All previous OTV flights have established new records for the program, with OTV-4 staying in orbit for a whopping 718 days. The fourth installment of the program was launched in May 2015 and landed at NASA's Kennedy Space Center in Florida in May 2017. At that point in time, the OTV program marked 2,085 days in space.

The current mission, known as OTV-5, began on September 7, 2017, when the spacecraft was launched from the Florida space center's Launch Complex 39A atop a SpaceX Falcon 9 rocket.

Boeing X-37 - Sputnik International
Happy Wanderer? Mysterious X-37B Space Plane Breaks Its Own Orbital Record

Although details of the program's mission are scarce and locked down on a need-to-know-basis, Space.com did report that the plane was likely being used for intelligence-gathering purposes due to its ties to the Schriever Air Force Base, which known for space-based demonstrations and collecting intelligence on space objects. In partnership with the Air Force Rapid Capabilities Office, the Colorado base's 3rd Space Experimentation Squadron oversees all operations carried out by X-37B.

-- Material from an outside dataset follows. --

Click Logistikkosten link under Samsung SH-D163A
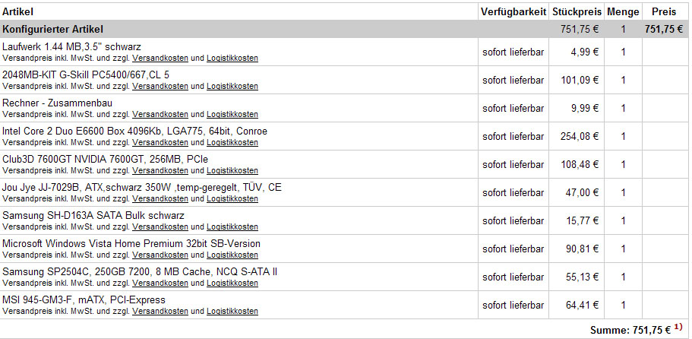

Air Force officials previously revealed that the craft is carrying in its payload an Advanced Structurally-Embedded Thermal Spreader, which was developed by the US Air Force Research Laboratory to test experimental electronics and oscillating heat pipes.

In August 2018, nearly a year after OTV-5 blasted off from Florida, the X-37B plane was photographed by Netherlands-based satellite tracker Marco Langbroek. Flying over the Dutch city of Leiden, the aircraft was estimated to be cruising at an altitude between 193 and 202 miles.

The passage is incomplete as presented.